A Vanguard paper titled “Withdrawals from financial accounts in retirement,” by Anna Madamba, Ph.D., and Stephen P. Utkus, explored where retirement income comes from in wealthier households, and how much of that income is spent. The study also looked at the types of accounts owned by households and whether the type of account affected how money is spent during retirement.

The study divided households into two segments: the “traditional retirement” group, made up of households whose wealth holdings consist largely of guaranteed income sources like Social Security and pension income, and the “new retirement” group, which has predominant wealth holdings from financial accounts, including tax-deferred retirement accounts, a variety of taxable investment and insurance accounts, as well as bank checking and savings, money market, and similar accounts.

Among the study’s findings was where the two groups’ incomes originated.
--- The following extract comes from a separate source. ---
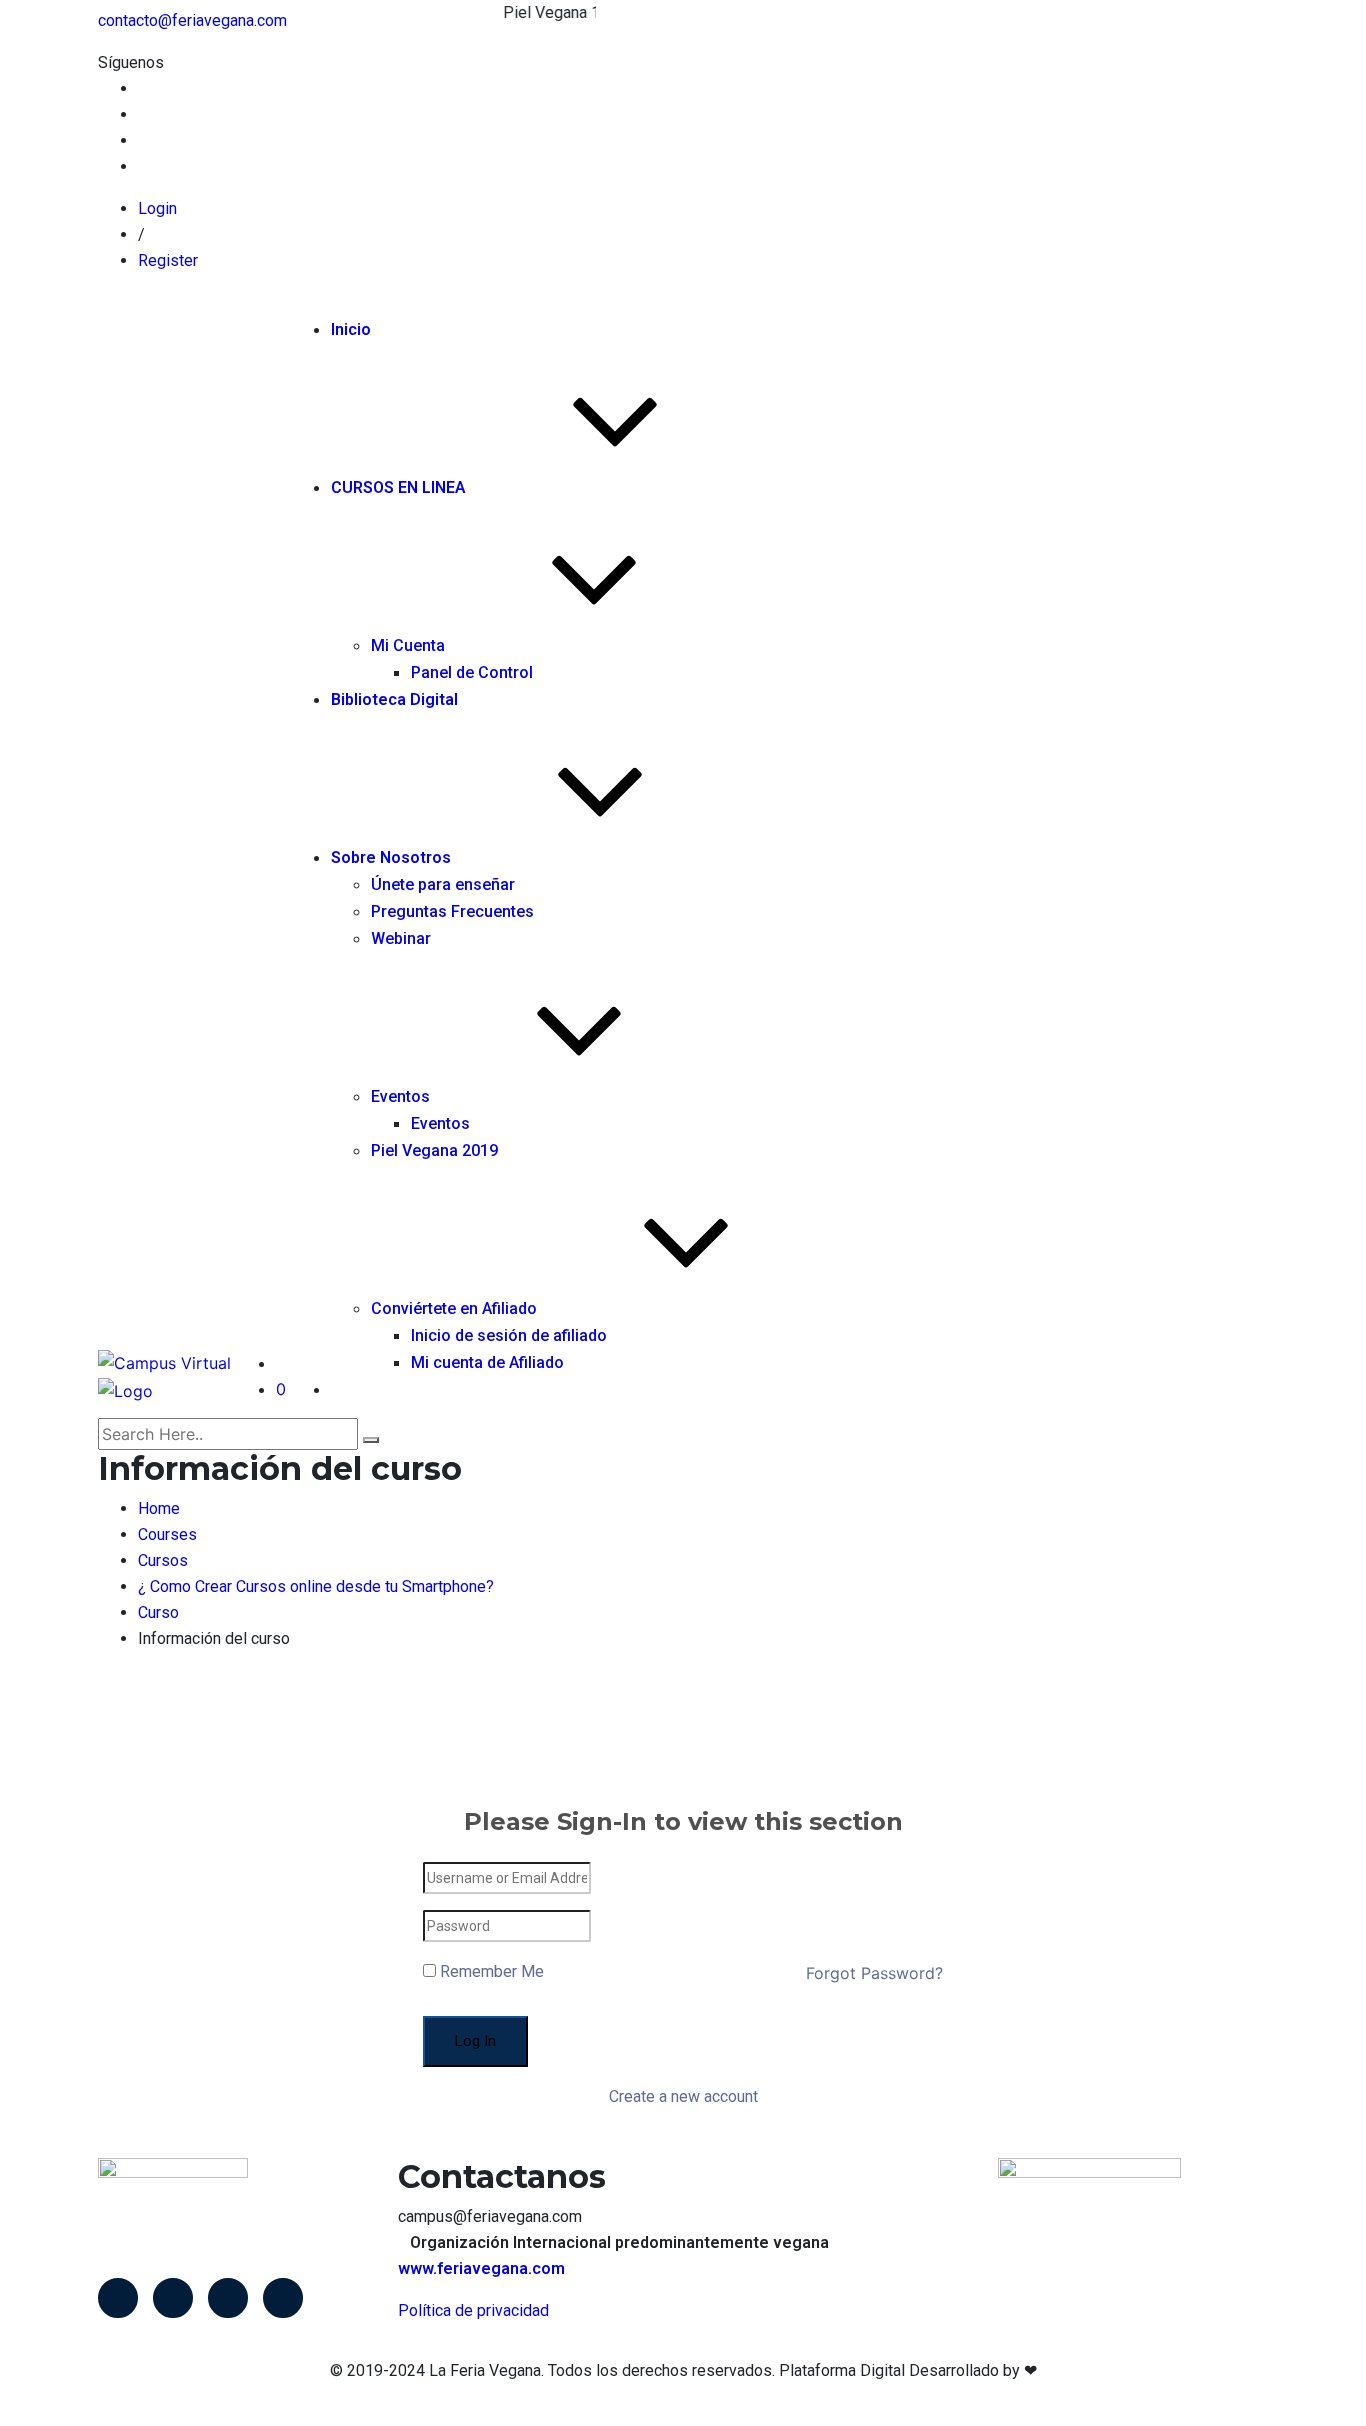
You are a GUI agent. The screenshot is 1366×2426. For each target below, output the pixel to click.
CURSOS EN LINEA (398, 487)
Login (157, 208)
For both groups, the median total household income was about $69,500. The two groups of retirees, traditional and new retirement, showed very similar median incomes, the study said, and overall, a quarter of retirement income for wealthier households comes from financial account withdrawals.

But when it came to those financial account withdrawals, the new retirement group’s withdrawals made up an average of 39 percent of their retirement income; that’s more than twice as much as such withdrawals contributed to traditional retirement households.

In addition, withdrawals from retirement accounts are often made more to comply with required minimum distribution rules and their attendant tax penalties, and less because those households use the money.

In fact, nearly a third of such withdrawals are saved and reinvested in other accounts—while those households spend less than they withdraw.

The researchers found that the median withdrawal rate from financial accounts is just 3 percent, while the median spending rate—only the portion of a withdrawal actually used for consumption—is even lower.

When RMDs are taken, it’s not always so retirees can spend the money. In fact, 31 percent of such withdrawals are saved and reinvested, rather than spent. And regardless of where the money came from—financial accounts or pensions and Social Security—the composition of retiree spending did not change. The proportion of income spent on various kinds of expenses is similar, no matter the source of the income.

The study also found that approximately a quarter of the households in the study have spending rates of 5 percent or more, and may be at risk of exhausting their financial assets.